Implement readUser on Windows #3248

gabriel-samfira · 2022-11-01T13:25:48Z

This change allows us to parse the SAM registry hive to fetch the information associated with the user we set in the USER stanza. The Security Accounts Manager (SAM) file is a registry hive that holds Windows users, password hashes, information about the user (last login, full name, etc). In essence, it is a combination of /etc/passwd, /etc/shadow and last log.

Parsing this file allows us to properly set permissions on files and folders we create when we use ADD, COPY, WORKDIR, etc when USER contains a user that does not have a Well Known SID like ContainerAdministrator or ContainerUser. This also removes Windows as a special case in a number of code paths.

This means we can create new users in containers using:

RUN net user example /ADD /ACTIVE:yes

Then use that user instead of the two built in ones.

Sadly, the format of the SAM registry hive is quite obscure. I was unable to find proper documentation on how to parse it, aside from an old article that is no longer available outside of the web archive project.

https://web.archive.org/web/20190423074618/http://www.beginningtoseethelight.org:80/ntsecurity/index.htm

Depends on: tonistiigi/fsutil#138

Signed-off-by: Gabriel Adrian Samfira [email protected]

This change allows us to parse the SAM registry hive to fetch the user information associated with the user we set in the USER stanza. This is the Windows equivalent of parsing the /etc/passwd file. Unfortunately the format of that hive is obscure. Signed-off-by: Gabriel Adrian Samfira <[email protected]>

tonistiigi · 2022-11-01T23:18:54Z

ping @TBBle

TBBle · 2022-11-05T16:37:41Z

I'm not really in a position to review this properly, but the principle seems sound. The only other way I can see of making this work would be to start the container and execute a command to dump the relevant user SID.

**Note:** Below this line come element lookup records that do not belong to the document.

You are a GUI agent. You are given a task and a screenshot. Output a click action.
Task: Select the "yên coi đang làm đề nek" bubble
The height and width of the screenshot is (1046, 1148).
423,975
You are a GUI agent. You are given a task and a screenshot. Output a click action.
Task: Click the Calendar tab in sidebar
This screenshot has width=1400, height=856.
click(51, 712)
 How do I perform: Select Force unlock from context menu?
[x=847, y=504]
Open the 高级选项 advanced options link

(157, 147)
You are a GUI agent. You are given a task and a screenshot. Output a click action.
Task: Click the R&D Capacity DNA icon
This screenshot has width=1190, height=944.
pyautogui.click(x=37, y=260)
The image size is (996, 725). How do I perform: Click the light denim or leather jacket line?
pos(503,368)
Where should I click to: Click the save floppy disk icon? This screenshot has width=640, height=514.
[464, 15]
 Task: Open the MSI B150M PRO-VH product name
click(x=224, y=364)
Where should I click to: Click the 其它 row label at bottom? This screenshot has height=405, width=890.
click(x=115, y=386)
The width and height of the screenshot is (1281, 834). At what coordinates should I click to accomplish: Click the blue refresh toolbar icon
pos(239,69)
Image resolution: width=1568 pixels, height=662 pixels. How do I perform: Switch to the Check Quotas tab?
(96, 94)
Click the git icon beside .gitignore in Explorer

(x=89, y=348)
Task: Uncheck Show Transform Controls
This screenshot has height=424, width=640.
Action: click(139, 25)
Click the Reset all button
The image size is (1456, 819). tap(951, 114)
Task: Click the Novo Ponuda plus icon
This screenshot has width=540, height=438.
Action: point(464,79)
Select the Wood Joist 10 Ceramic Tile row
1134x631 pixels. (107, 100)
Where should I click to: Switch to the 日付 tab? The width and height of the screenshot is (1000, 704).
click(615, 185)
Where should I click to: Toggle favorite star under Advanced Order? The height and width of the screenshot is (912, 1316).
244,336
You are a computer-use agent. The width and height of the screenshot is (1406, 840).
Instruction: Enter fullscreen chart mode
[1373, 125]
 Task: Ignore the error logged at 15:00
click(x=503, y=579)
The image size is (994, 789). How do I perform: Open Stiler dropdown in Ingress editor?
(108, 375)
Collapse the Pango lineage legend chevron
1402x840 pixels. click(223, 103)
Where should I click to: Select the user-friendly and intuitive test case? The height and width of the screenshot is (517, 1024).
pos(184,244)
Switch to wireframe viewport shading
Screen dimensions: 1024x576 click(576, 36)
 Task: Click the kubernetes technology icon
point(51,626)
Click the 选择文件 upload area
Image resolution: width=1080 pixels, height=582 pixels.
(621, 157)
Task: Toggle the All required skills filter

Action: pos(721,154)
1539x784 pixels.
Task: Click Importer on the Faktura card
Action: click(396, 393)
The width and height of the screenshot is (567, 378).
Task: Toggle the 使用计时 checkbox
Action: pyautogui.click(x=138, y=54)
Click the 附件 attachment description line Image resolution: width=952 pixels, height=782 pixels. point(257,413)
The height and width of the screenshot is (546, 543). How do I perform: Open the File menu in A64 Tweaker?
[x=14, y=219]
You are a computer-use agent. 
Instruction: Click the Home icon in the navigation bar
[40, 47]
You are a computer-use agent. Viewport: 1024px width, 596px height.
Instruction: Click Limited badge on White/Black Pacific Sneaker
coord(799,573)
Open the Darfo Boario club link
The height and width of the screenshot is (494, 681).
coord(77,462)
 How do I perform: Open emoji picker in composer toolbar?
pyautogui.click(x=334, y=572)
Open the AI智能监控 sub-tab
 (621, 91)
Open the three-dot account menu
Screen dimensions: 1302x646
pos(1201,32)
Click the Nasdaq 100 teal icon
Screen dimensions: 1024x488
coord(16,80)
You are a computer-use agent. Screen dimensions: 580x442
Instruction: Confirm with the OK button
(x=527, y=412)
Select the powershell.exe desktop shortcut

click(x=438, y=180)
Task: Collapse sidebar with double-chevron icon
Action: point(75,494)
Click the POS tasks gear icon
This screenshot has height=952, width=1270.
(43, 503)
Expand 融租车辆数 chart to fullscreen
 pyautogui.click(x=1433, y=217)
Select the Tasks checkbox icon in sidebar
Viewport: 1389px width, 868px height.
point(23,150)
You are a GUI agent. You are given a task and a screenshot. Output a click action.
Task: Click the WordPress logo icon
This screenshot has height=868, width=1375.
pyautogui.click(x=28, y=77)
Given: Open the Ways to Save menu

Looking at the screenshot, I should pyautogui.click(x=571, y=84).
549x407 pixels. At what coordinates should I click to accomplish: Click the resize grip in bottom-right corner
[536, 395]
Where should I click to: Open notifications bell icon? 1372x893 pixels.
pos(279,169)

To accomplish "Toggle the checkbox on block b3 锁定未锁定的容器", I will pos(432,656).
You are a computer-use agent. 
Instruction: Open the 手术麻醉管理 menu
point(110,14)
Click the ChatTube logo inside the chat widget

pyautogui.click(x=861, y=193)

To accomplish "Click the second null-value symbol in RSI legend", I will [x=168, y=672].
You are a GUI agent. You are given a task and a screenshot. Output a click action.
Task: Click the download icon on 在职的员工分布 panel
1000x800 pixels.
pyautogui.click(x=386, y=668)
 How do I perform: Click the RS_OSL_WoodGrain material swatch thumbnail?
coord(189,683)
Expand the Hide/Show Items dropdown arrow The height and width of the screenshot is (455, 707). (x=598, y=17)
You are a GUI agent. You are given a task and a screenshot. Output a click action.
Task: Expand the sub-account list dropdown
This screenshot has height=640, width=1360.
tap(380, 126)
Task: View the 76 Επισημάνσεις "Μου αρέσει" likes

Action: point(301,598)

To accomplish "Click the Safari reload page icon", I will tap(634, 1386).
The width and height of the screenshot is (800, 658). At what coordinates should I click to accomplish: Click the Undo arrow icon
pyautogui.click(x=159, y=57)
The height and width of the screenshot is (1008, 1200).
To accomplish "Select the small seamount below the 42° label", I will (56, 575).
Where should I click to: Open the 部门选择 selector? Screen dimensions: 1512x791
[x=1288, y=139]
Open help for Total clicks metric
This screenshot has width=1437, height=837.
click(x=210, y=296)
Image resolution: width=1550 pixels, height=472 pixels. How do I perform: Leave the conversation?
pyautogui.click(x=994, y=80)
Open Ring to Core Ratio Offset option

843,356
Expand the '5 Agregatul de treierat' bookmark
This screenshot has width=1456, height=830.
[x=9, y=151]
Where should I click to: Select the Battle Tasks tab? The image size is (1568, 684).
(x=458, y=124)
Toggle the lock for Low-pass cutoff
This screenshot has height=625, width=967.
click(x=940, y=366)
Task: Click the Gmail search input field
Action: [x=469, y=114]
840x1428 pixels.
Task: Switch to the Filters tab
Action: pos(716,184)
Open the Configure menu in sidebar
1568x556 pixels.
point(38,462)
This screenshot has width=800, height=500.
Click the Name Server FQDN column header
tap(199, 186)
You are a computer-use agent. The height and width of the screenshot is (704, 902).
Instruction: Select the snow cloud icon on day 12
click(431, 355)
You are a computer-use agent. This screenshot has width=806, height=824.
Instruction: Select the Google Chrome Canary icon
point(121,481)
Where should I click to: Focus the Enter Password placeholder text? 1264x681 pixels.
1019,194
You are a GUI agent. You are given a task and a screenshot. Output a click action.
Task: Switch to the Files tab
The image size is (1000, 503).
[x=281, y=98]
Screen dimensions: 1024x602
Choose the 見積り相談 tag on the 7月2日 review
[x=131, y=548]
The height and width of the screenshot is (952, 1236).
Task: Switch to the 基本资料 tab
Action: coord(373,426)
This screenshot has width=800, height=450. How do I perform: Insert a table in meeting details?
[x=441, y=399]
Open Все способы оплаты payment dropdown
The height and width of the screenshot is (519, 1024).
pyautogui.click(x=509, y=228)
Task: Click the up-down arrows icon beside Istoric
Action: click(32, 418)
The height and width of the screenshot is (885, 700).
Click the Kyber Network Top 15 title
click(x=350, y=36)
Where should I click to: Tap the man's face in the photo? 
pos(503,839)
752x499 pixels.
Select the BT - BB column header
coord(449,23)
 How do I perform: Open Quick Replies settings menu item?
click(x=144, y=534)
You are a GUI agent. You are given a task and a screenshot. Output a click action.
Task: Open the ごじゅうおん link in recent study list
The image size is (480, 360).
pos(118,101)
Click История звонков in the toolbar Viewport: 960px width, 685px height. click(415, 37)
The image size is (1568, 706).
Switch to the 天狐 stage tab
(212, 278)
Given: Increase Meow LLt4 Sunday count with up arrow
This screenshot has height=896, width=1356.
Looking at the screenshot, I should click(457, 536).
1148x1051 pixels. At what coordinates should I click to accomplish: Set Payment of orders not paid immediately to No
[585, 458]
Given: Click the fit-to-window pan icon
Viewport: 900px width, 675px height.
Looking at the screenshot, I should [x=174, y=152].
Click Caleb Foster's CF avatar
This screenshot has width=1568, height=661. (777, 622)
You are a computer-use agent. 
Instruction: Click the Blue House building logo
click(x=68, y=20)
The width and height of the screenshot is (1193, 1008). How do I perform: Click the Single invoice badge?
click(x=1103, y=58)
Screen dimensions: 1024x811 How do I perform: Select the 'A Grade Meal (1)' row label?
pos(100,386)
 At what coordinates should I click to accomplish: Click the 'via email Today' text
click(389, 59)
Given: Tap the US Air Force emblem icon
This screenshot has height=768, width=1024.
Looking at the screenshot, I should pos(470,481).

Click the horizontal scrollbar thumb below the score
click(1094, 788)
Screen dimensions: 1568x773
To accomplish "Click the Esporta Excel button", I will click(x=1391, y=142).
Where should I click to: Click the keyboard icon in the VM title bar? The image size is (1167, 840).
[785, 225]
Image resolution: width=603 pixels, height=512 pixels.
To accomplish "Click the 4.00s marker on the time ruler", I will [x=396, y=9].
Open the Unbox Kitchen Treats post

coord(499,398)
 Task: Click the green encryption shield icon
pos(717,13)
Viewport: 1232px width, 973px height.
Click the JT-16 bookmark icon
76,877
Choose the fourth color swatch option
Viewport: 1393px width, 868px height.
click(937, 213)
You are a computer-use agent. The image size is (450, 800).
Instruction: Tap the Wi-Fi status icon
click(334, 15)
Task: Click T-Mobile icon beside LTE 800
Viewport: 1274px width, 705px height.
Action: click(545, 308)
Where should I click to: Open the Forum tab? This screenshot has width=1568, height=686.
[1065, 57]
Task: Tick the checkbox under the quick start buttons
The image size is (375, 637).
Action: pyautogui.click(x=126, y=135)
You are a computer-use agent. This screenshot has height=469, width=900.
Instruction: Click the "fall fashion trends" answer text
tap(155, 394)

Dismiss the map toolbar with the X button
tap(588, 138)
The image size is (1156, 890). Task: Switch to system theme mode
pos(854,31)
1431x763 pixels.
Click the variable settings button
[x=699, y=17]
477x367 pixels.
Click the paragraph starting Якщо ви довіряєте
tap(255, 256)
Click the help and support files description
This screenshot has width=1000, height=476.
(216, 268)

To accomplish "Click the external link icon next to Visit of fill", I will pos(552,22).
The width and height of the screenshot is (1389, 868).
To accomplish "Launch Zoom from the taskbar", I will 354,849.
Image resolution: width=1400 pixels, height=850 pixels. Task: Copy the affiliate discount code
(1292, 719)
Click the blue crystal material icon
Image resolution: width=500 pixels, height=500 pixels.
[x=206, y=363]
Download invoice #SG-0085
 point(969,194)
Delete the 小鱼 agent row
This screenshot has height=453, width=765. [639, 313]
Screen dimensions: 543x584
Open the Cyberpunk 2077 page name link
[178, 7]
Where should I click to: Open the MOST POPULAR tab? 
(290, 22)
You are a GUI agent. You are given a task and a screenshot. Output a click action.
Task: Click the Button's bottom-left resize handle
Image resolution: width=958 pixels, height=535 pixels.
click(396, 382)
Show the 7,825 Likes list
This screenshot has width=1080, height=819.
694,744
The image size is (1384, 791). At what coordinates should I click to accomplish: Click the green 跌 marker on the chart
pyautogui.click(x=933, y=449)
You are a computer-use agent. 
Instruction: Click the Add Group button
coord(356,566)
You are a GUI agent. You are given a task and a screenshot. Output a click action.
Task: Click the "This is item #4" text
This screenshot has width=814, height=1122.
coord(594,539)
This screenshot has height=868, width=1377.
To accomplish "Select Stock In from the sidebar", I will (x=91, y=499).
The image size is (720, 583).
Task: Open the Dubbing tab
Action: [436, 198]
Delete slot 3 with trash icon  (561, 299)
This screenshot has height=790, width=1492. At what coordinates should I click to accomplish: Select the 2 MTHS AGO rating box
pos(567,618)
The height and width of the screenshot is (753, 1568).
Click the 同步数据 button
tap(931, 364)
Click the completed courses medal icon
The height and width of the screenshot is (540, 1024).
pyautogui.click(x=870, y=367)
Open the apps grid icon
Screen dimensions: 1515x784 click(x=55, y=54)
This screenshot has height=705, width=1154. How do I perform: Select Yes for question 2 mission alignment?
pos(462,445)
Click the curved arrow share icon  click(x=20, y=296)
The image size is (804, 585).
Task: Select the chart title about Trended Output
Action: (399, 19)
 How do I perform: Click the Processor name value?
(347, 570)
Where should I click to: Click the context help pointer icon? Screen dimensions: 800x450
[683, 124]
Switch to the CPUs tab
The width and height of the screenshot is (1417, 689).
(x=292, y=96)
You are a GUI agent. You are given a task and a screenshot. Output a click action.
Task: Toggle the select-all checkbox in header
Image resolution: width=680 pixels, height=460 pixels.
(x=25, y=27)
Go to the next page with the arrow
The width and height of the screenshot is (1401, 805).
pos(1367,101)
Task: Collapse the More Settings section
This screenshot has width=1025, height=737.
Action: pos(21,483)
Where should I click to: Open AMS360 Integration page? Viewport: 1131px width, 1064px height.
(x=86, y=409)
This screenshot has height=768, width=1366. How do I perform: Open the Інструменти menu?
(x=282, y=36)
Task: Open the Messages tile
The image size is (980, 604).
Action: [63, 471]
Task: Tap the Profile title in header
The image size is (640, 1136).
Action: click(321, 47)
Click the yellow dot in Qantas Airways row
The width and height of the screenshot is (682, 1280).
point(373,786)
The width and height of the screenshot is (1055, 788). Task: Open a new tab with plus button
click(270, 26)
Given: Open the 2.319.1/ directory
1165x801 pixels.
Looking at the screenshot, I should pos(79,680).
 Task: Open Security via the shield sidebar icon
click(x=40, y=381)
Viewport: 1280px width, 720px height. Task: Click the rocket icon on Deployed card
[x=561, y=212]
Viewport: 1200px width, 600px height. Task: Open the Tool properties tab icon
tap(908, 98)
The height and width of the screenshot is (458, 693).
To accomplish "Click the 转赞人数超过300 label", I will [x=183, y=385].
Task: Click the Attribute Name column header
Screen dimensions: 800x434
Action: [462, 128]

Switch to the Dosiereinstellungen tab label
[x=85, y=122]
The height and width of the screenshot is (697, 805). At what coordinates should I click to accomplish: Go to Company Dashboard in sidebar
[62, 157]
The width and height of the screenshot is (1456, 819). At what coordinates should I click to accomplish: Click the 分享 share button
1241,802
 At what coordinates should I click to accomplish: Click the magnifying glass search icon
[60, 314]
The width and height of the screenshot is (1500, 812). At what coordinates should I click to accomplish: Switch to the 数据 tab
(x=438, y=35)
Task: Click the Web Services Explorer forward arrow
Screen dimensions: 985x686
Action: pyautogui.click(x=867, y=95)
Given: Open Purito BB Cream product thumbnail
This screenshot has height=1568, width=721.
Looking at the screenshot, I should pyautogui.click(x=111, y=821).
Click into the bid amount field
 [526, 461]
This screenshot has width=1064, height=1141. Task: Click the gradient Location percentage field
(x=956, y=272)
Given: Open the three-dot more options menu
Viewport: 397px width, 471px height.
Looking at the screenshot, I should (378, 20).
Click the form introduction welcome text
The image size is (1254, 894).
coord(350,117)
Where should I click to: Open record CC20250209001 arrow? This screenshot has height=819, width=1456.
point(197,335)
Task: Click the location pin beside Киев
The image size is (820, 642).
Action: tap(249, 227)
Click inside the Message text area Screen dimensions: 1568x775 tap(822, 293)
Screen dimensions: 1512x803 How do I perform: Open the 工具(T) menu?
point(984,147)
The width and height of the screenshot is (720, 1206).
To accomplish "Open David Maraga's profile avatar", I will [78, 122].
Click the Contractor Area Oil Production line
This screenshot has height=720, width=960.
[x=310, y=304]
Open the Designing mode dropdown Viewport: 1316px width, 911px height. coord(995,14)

Having had a flick through, I see at least one spot that still has a debugging path (GetUserInfoFromOfflineSAMHive doesn't use samPath), but this is a draft pending tonistiigi/fsutil#138, so that's not important right now.

Having also had a flick through the linked reference doc, I was wondering why the decision was made to walk the SAM for all users and then look for a match, rather than attempting to fetch the desired name from the Names subkey, and then the relevant numbered key. Do we have a use-case for "list all known users in the image"? The Linux version works this way because /etc/passwd etc is not structured, but the Windows SAM is.

My only concern (and I assume this flow has been tested) is whether the WCIFS local-mounting actually does the right thing with the registry hives from a multi-layer image. I would have assumed the differencing-registry setup was handled by the container execution environment, but if this code works for the described use-case, then my assumption is wrong and WCIFS is setting it up as well, which is nice. This source suggests that the layers are separately stored in the layer images, so maybe the Offline Registry Library itself understanders layered hives?

gabriel-samfira · 2022-11-05T20:42:49Z

The only other way I can see of making this work would be to start the container and execute a command to dump the relevant user SID.

That was my first option, but it meant building a helper binary which works in every Windows container (the Current() function in os/user doesn't work on nanoserver - missing netapi32.dll) which we needed to add into every container to fetch the SID, then remove it. Felt brittle and hacky. I cannot argue that parsing an undocumented hive is any better, but the info is there, and we can fetch it without much of a fuss.

Having also had a flick through the linked reference doc, I was wondering why the decision was made to walk the SAM for all users and then look for a match, rather than attempting to fetch the desired name from the Names subkey, and then the relevant numbered key.

The Names subkey is just a list of user names. While it is an ordered list of names that you could probably match to the proper user one level up HKLM:\SAM\Domains\Account\Users, You'd still have to loop through that list to look for the name, then go back and parse the V value associated with the proper user.

This is what the user listing looks like in the SAM hive:

The hex value you see under Name is in fact the RID of the user. The V value holds all the information about that user, including the username, SID (well, for everyone except the Guest account it seems), password hash, last login attempt, etc. We only care about the username and the SID, though.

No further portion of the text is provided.